Точно такими же мерами предосторожности обставлялась и каждая поездка государя из Гатчины. В день выезда изменялись маршруты пути, с вокзала отправлялось сразу несколько поездов, и никто не знал, в каком из них находится государь.
Но даже, несмотря на столь внушительные мероприятия по охране царя, покушение на него все же состоялось. Случилось это возле станции Борки, когда царский поезд шел с юга на север и в результате взрыва бомбы сошел с рельсов [201, c. 3–7].
Александр III в этот трагический момент воспользовался своей поистине геракловой силой для спасения жены, детей: он некоторое время продержал руками крышу рухнувшего под откос вагона царского состава – этого было достаточно, чтобы из-под обломков вагона выбрались императрица, дети. От чрезмерного напряжения у Александра III ртом и носом пошла кровь. После этого трагического происшествия у императора стал стремительно развиваться нефрит.

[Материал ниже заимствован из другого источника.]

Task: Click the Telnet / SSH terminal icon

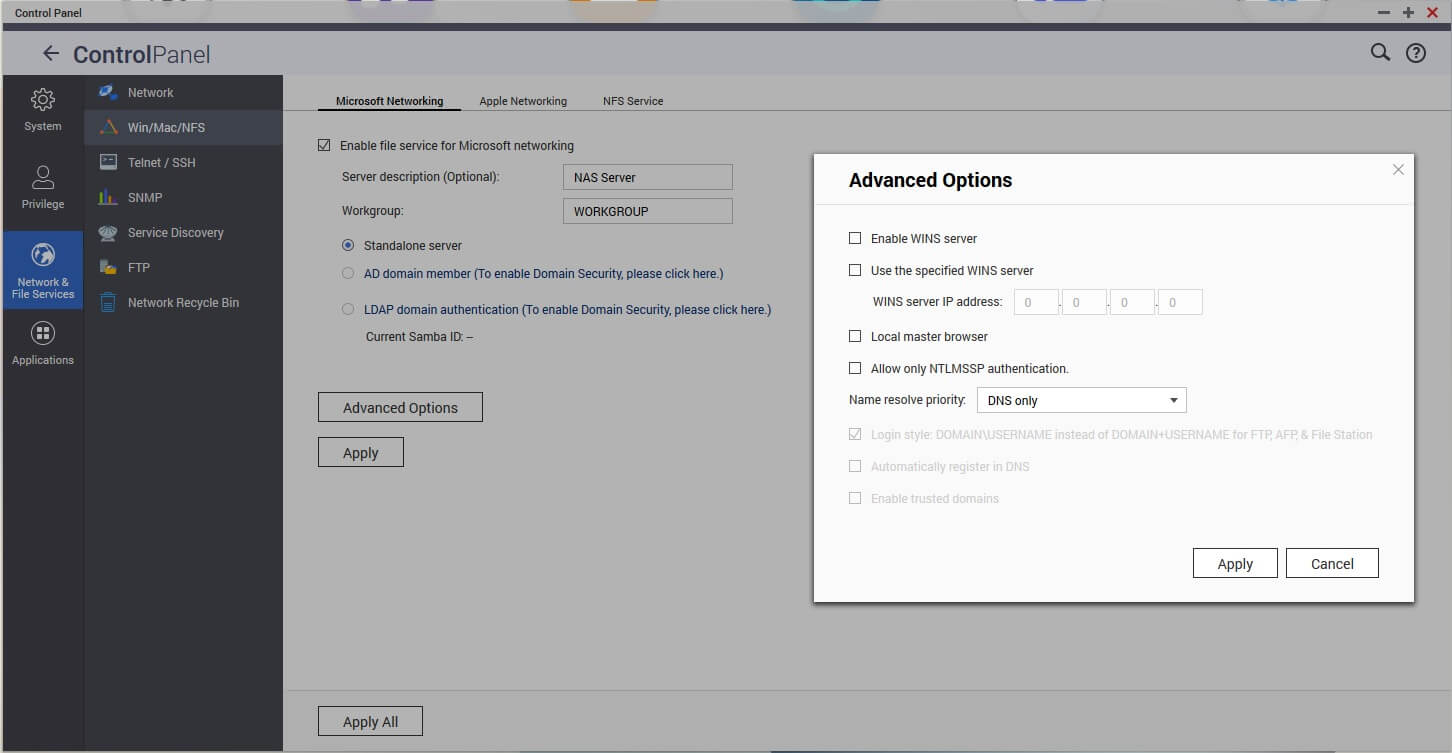Action: [x=108, y=162]
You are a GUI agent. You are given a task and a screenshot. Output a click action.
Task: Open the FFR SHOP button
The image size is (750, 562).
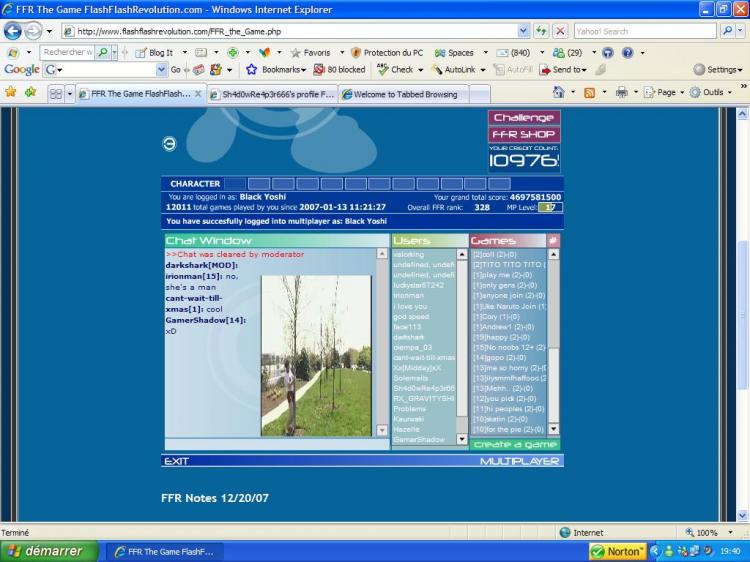523,134
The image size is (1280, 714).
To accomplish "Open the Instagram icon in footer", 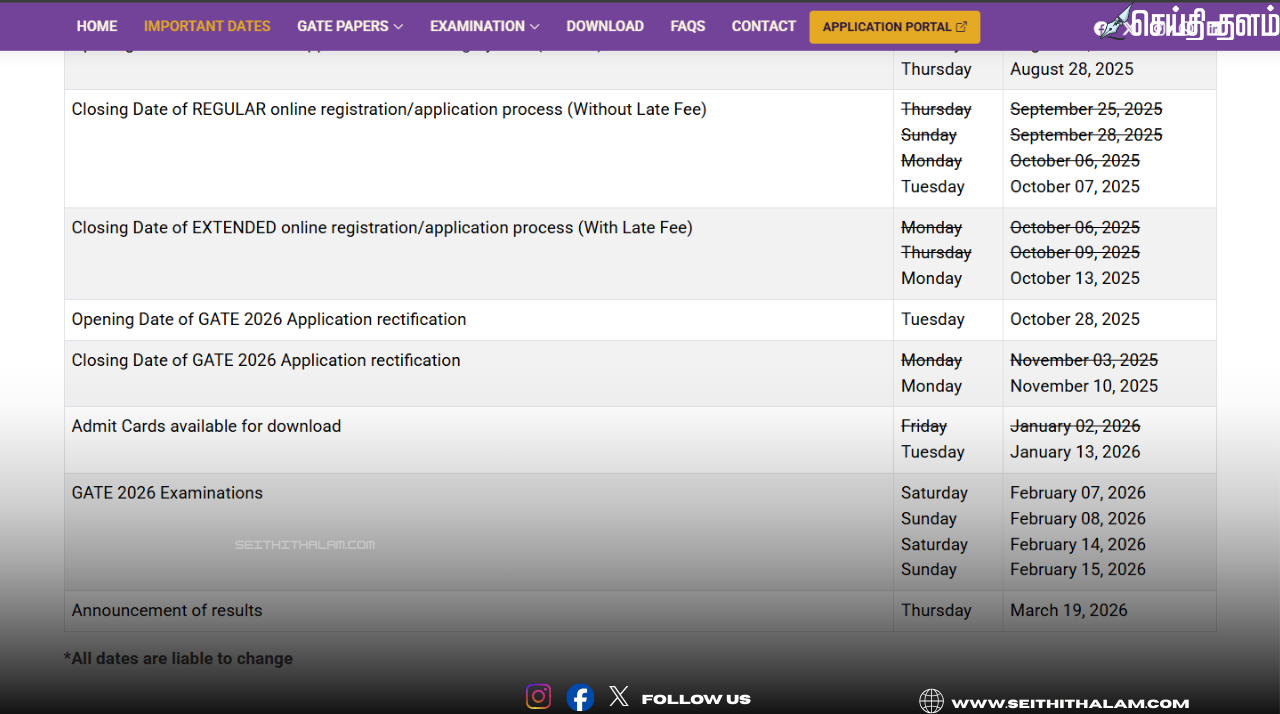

Александр III скончался на пятидесятом году жизни. Телеграфы уже отстукивали по редакциям мира сногсшибательное сообщение: «Это был первый русский император, который умер естественной смертью – от алкоголизма». Мария Федоровна с трудом высвободила свою ладонь из влажной руки мертвеца. Она опустилась на пороге спальни.
– Какая пустота вокруг, – простонала царица [200].
После смерти Александра III осталась могучая империя, великая территорией, c народами и кричащими проблемами, решение которых было жизненно необходимо для её сохранения. Это понимали многие представители правящей элиты России. Министр Александра III граф Д.А. Толстой с цинизмом, столь характерным для абсолютизма, замечал: «Знаю. Будет революция. Да лишь бы не при нас. Да лишь бы на наш век хватило!» Действительно, хватило привычной жизни – без проблем и нововведений, новомодной западной демократии, республики и прочей «плебейской придумки».
Кровавый вал, всё более нарастая, покатил по России, втягивая в свой водоворот всё новые и новые миллионы подданных империй.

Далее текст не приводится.